### Task to complete
Every line of the entries below from the one containing "Where should I click to: Select" to the one containing "Click the 24.39 percentage cell", both ends included, must be written out exactly. No other line belongs in the answer.

[Opening Data for the task section]

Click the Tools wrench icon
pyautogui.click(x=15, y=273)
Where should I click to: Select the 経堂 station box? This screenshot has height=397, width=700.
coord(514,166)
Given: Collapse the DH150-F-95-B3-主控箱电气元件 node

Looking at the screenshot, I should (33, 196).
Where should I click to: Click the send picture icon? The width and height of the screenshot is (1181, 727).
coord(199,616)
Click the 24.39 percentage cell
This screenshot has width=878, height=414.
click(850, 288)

[Closing Data for the task section]
[Opening Data for the task section]

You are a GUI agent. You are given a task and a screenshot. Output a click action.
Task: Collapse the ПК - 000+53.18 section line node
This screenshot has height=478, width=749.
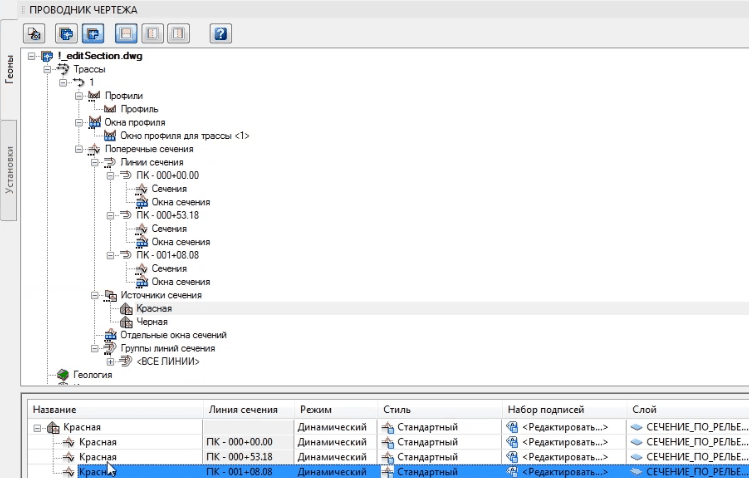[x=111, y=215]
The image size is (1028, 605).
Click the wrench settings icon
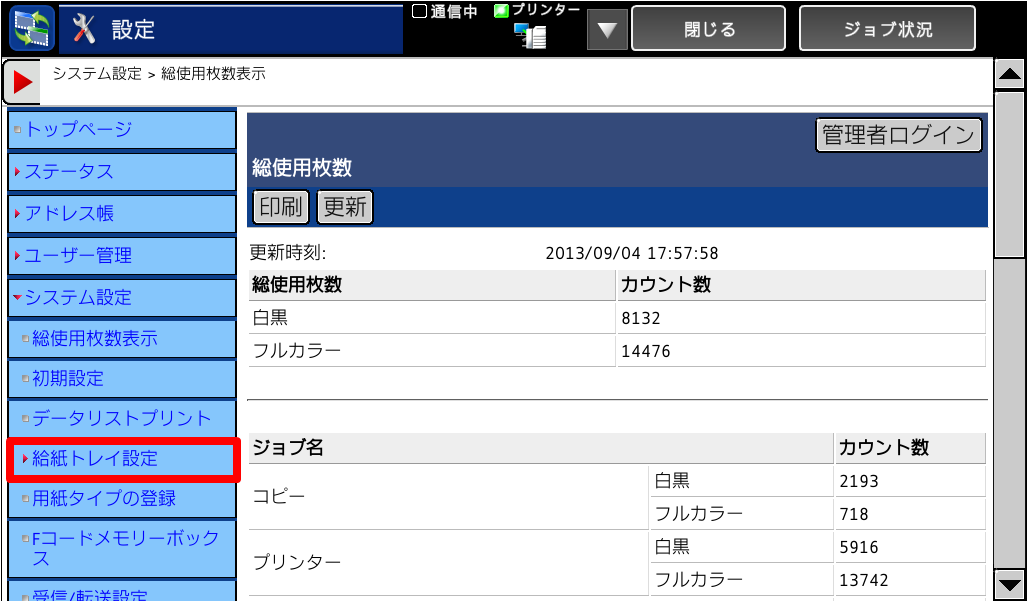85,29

[Closing Data for the task section]

### Final answer
Where should I click to: Select the 経堂 station box? This screenshot has height=397, width=700.
coord(514,166)
Given: Collapse the DH150-F-95-B3-主控箱电气元件 node

Looking at the screenshot, I should (33, 196).
Where should I click to: Click the send picture icon? The width and height of the screenshot is (1181, 727).
coord(199,616)
Click the 24.39 percentage cell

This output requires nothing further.